Weapons and ammunition production may be the only sector of the Russian economy still growing these days. This assessment by experts is based on the latest July evaluation by the Russian statistical office. Accordingly, production in the “finished metal goods” sector grew by 30 percent, far more than in any other sector. Knives, forks and spoons fall into this classification, but also various types of weapons, bombs and ammunition, provided they are made of metal. The “Other vehicles and accessories” category, which includes ships, aircraft and armaments, is also one of the few sectors in which Russia increased its production compared to the previous year, with growth of only 2.4 percent. The others are medicines (17.5 percent), coking coal and refined oil (3.6 percent), and clothing (3.2 percent).

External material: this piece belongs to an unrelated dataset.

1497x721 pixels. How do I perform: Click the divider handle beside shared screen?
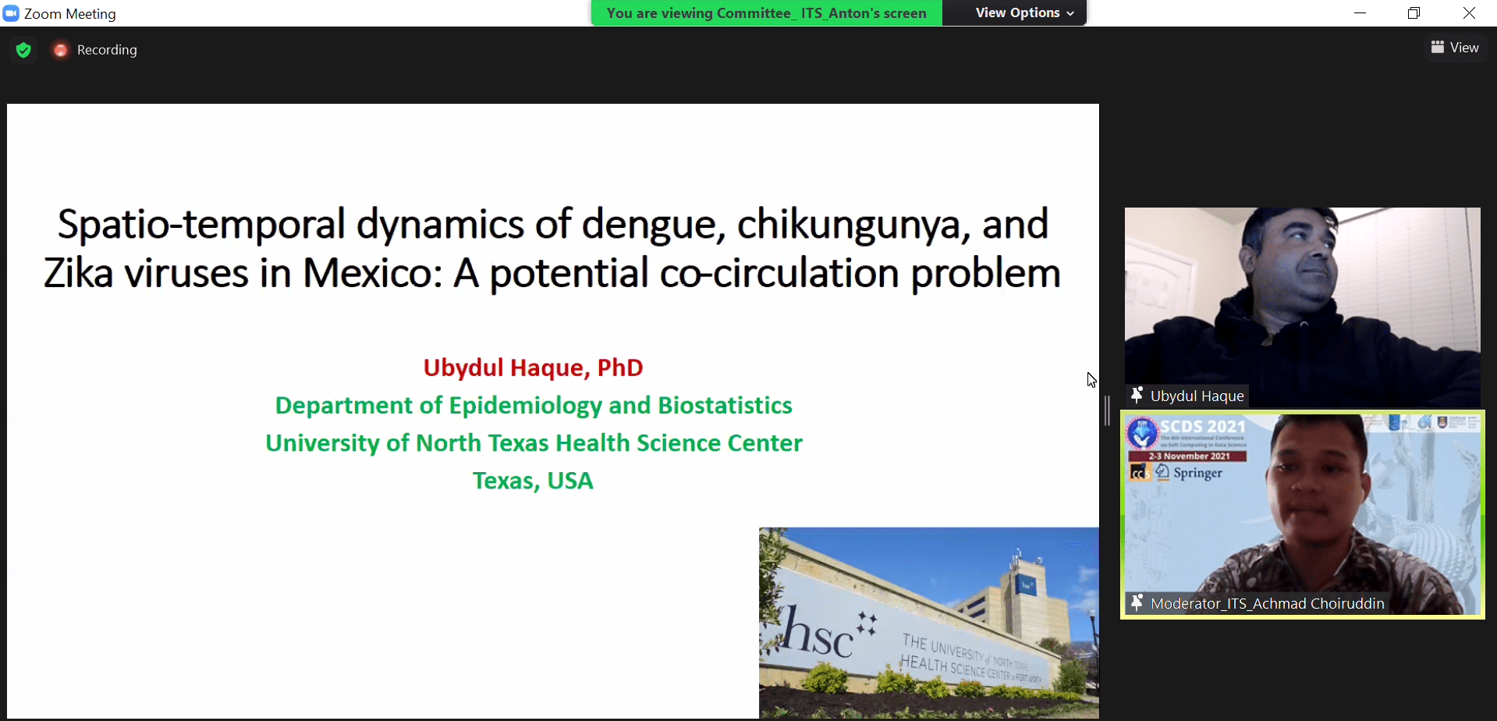pos(1107,410)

Although the increase in the areas mentioned could also come from goods other than military production, it is unlikely. At the end of June, Russian President Vladimir Putin signed a law that would allow the government to oblige companies to produce goods essential to the war effort. An increase in the production of just such goods was then to be expected. Local reports support this view. The tank factory of the Uralvagonzavod concern in Nizhny Tagil in the Urals resumed operations after months of standstill. Workers work 12 hours a day and sometimes eight hours on weekends. The factory attracts with a salary increase of 35 percent and double paid overtime.

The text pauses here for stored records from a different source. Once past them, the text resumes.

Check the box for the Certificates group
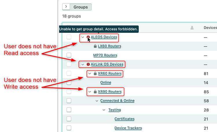Screen dimensions: 217x132 [69, 119]
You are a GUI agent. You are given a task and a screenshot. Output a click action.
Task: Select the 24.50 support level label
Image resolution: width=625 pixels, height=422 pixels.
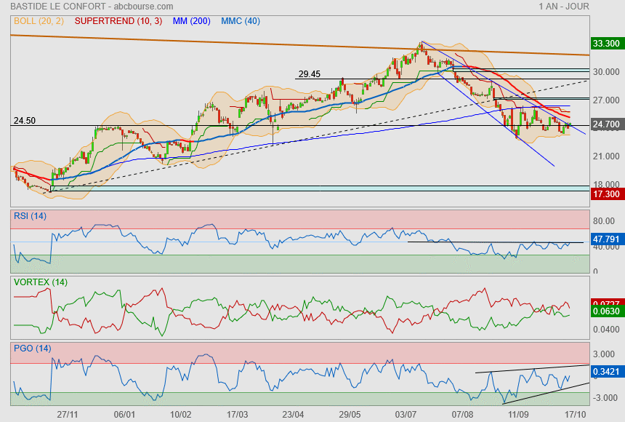[25, 120]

Such insights into the Russian economy have become rare. International economists are finding it increasingly difficult to assess the exact situation. Official statistics on the monthly state of the economy and its sectors have not been issued by the Russian Statistical Office since the beginning of the war.

An exception to this rule is the Ministry of Finance, which still reports the state budget balance on a monthly basis. Until the summer, this was often a cause for celebration in Russia, as revenues from the sale of commodities, particularly oil and natural gas, were bubbling up. From January to June, Russia accumulated a surplus of 23 billion euros in the state budget. But the suspension of deliveries to Europe and the tough price war in India are now draining the state budget. In July, Russia already made a loss of 15 billion euros, in August it added another 5.7 billion euros. At this rate, the national budget should turn negative in September.

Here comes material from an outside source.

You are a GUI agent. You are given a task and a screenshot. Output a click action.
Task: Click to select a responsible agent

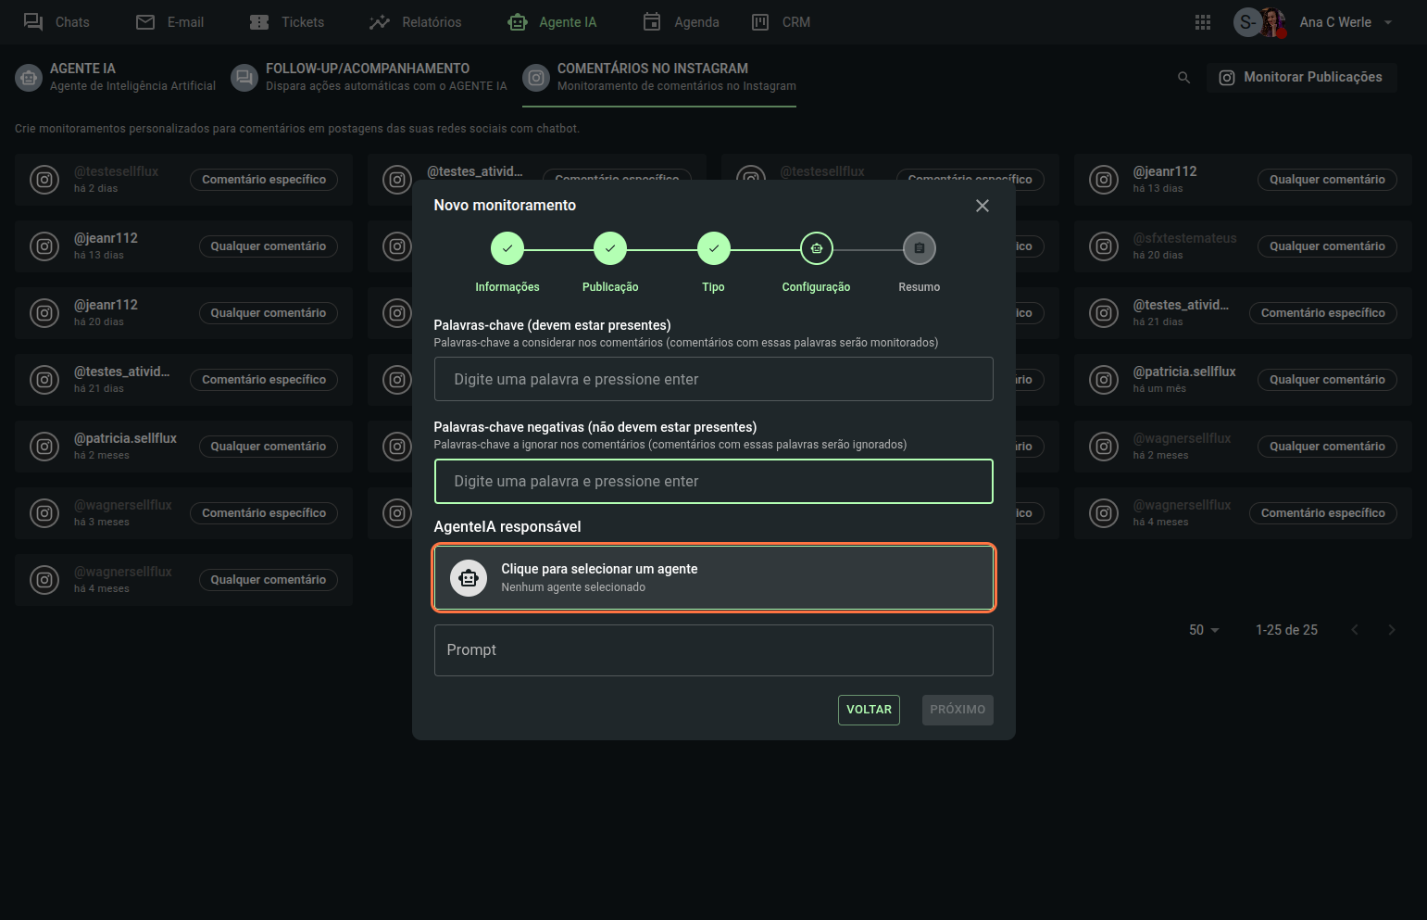713,578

Bofit, a Finnish research institute specializing in the economies of Russia and China, reports that oil and gas revenues in July were down 20 percent year-on-year. But the profits from the sale of raw materials had only concealed the ailing state of the economy before that. Tax revenue from all other areas fell by as much as 30 percent, VAT revenue by 40 percent and revenue from import duties by as much as 60 percent. Lower revenues are offset by higher costs: Bofit estimates that government spending in July was 25 percent higher than a year ago. For the period from January to July, the economists expect 20 percent more.

The drop in import duties is a direct consequence of western sanctions, which have resulted in fewer goods being exported to Russia than in the previous year. In turn, falling domestic tax revenues indicate that Russian industry and consumption have also been hit. This has an impact on the entire economy.

Maxim Reshetnikov, Russia’s economic development minister, said last week that the government expects gross domestic product (GDP) to fall by 2.9 percent this year. That is significantly more optimistic than the minus of 4.2 percent that Russia was still assuming in August. International experts see it differently. In its July report, the International Monetary Fund (IMF) forecast Russia’s GDP to fall by 6 percent this year – although that too was an upgrade from the previously estimated minus 8 percent. The forecasts also differ significantly for the next year: while the Kremlin is only expecting a slight minus of 0.9 percent, the IMF is assuming minus 3.5 percent. In the latter case, the Ukraine war would have cost Russia almost ten percent of its economic power in two years.